Second Shot at Alzheimer's Proves Unsuccessful for vTv Therapeutics' Azeliragon
vTv Therapeutics, based in High Point, North Carolina, announced that its Phase II Elevage study of azeliragon in mild Alzheimer’s disease and type 2 diabetes failed to hit its primary objective. The goal was to show improvement in cognition on the 14-item Alzheimer’s Disease Assessment Scale – Cognitive Subscale (ADAS-cog14) compared to placebo.
In April 2018, azeliragon failed to hit either co-primary efficacy endpoint in its Phase III STEADFAST clinical trial in mild Alzheimer’s disease. The trial was made up of two independent, but identical double-blind, placebo-controlled trials, Part A and B. The group in Part A that received azeliragon demonstrated a 4.4-point decline from baseline in the ADAS-cog and a 1.6-point decline from baseline in the Clinical Dementia Rating Scale Sum of Boxes (CDR-sb) compared to declines in the placebo groups of 3.3 and 1.6, respectively. They were not clinically significant changes.
But in a subgroup analysis, they found something promising and decided to launch a new trial in mild Alzheimer’s and type 2 diabetes patients, which is the six-month Elevage study. However, as today’s news indicates, that didn’t work either.
“We will continue to analyze the data to determine if there are potential benefits or future applications for azeliragon in Alzheimer’s, dementia or related indications that we or other interested parties may seek to pursue,” said Steve Holcombe, vTv’s chief executive officer. “On behalf of vTv Therapeutics, we would like to extend our most sincere and heartfelt gratitude to study participants, their families, physicians and caregivers for their commitment to this important study despite the challenging circumstances created by the COVID-19 pandemic.”
Azeliragon is an orally active small-molecule antagonist of advanced glycation endproducts (RAGE). RAGE is an immunoglobulin supergene family member that is expressed on multiple brain cell types, specifically on endothelial cells and microglia, which is upregulated in Alzheimer’s disease. RAGE is believed to contribute to Alzheimer’s by promoting vascular leakage, promoting the influx of peripheral beta-amyloid into the brain, mediating beta-amyloid induced oxidative stress, and other mechanisms related to tau proteins and beta-amyloid mediated neuron death.
Yesterday the company announced it had inked a licensing deal with Anteris Bio for global rights to vTv’s novel clinical-stage Nrf2 activator compound, HPP971. Anteris Bio is a newly formed portfolio company of Aditum Bio. Aditum Bio was co-founded in 2019 by former Novartis chief executive officer Joe Jimenez and former president of the Novartis Institutes for BioMedical Research (INIBR), Mark Fishman, and is a biotech investment firm.

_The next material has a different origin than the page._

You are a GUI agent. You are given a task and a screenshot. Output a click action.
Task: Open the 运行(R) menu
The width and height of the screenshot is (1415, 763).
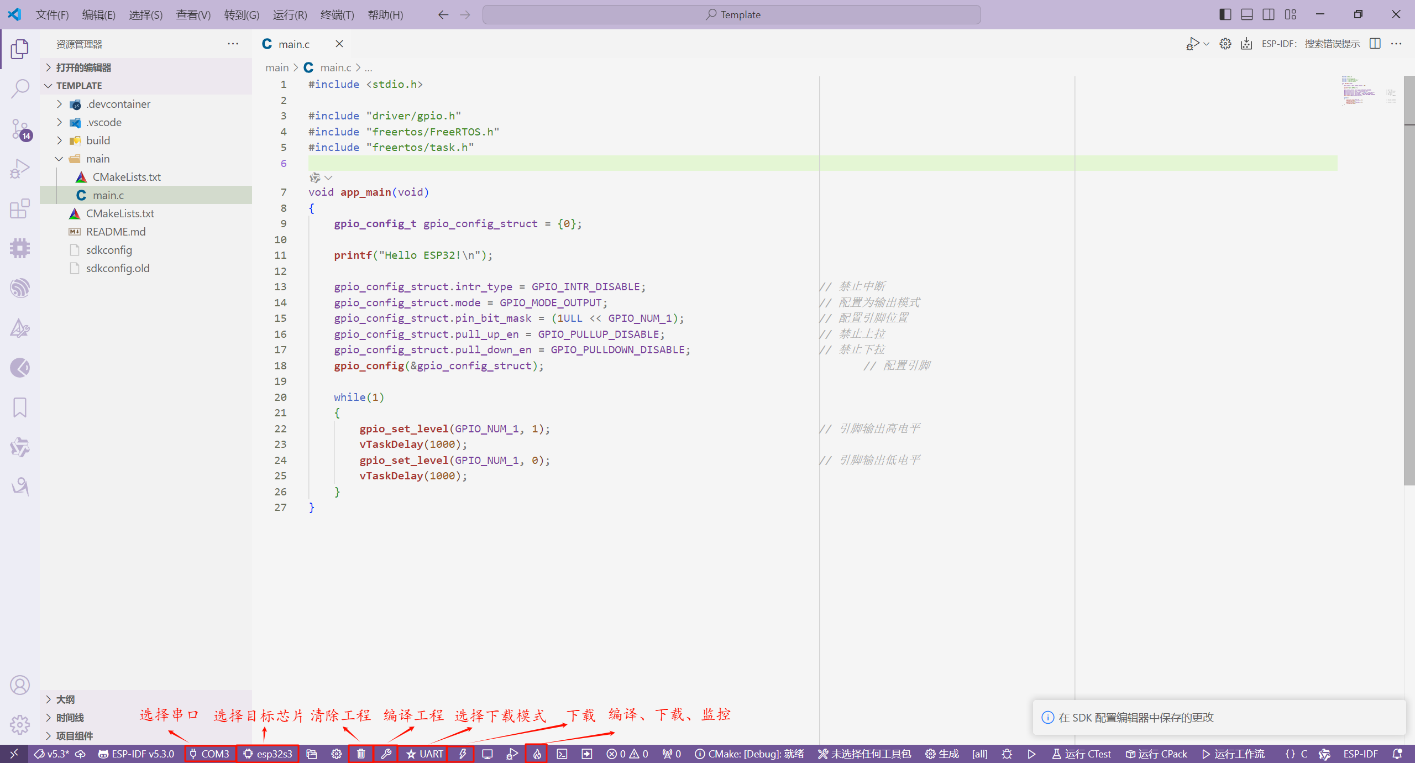[290, 15]
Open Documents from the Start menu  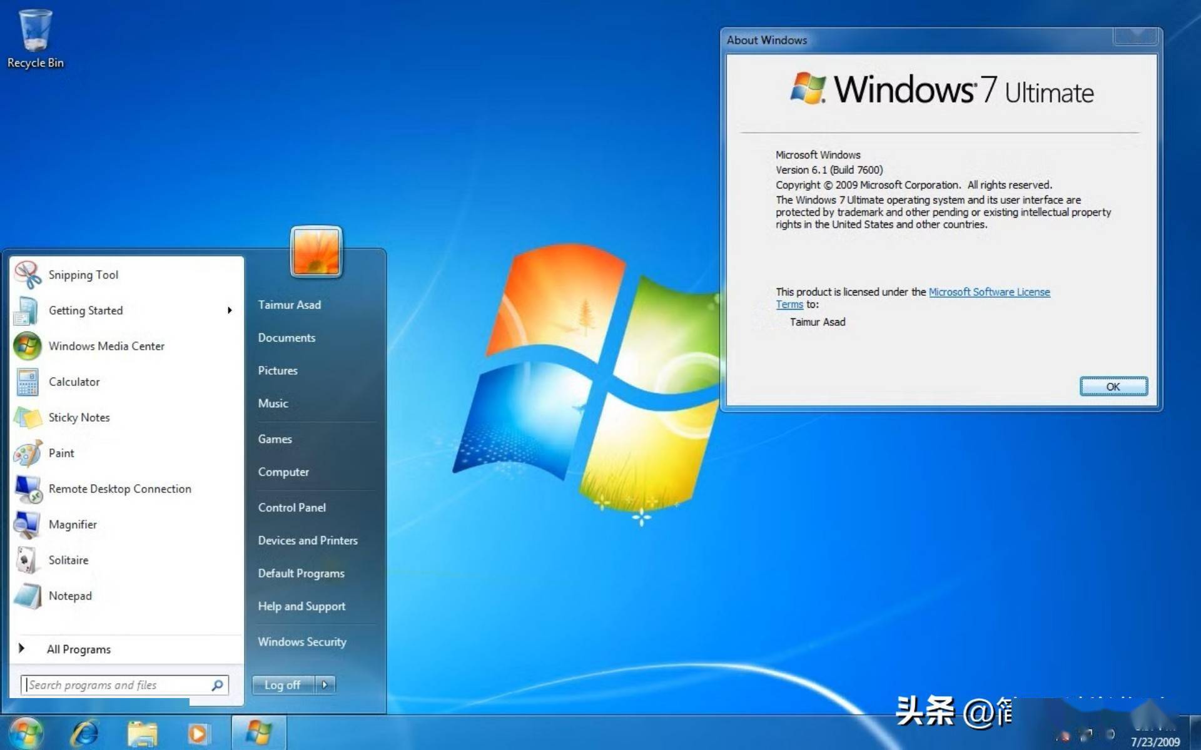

Anteris Bio will develop HPP971 for renal disease. The drug is vTv’s most advanced oral, small molecule activator of the Nrf2 pathway. It has wrapped two Phase I studies so far.
Under the terms of the deal, Anteris is paying vTv $2 million up front and vTv is eligible for up to $151 million in future development, regulatory and commercial sales milestones in addition to royalties on annual net sales of low double-digits. vTv also picked up a minority equity interest in Anteris Bio.
Holcombe said, “The Nrf2 pathway is a promising, novel target for combating many diseases related to oxidative stress, including renal disease. We’re thrilled to partner with Anteris to further the development of HPP971. With a focus in renal disease and a strategic partnership with TrialSpark, they will have the ability to efficiently develop HPP971 to ultimately bring a potential new treatment option to patients suffering from kidney disease.”